> [Directions for this task] From the first entry to the last, restate everything word for word and exclude pictures.
═══ Data shown ═══
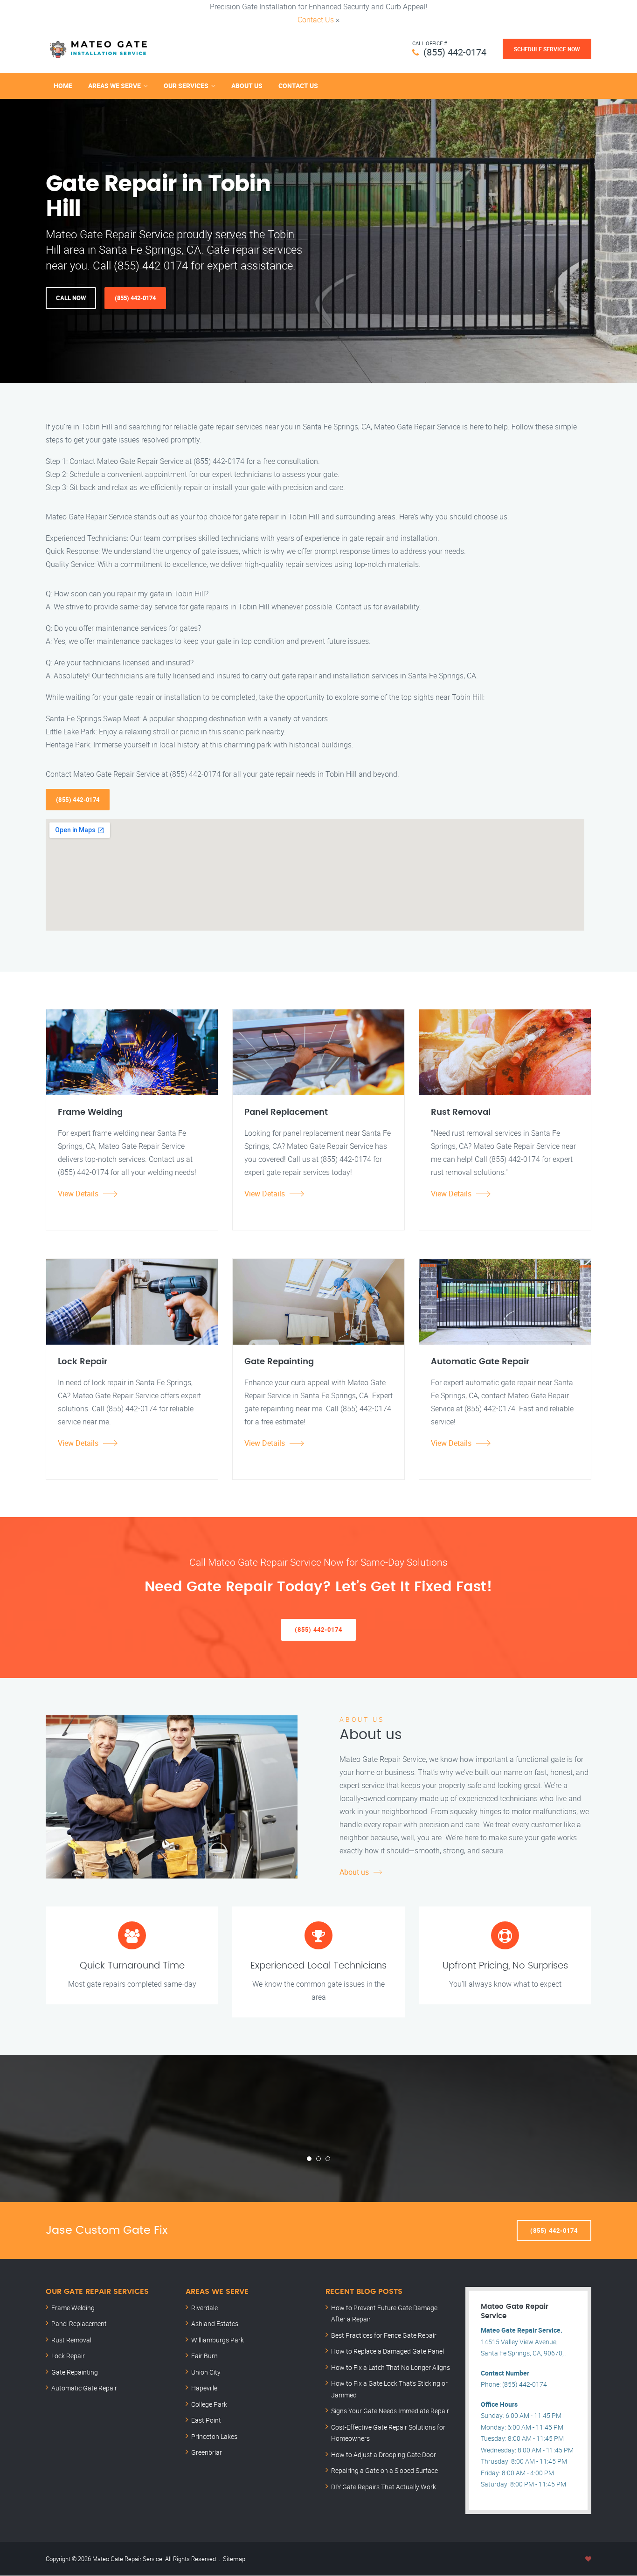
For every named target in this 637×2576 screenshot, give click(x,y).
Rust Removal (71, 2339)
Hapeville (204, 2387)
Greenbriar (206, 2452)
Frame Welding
═══
> [Solution for this problem]
For every named target in this 637×2576 screenshot, give click(x,y).
Rust Removal (71, 2339)
Hapeville (204, 2387)
Greenbriar (206, 2452)
Frame Welding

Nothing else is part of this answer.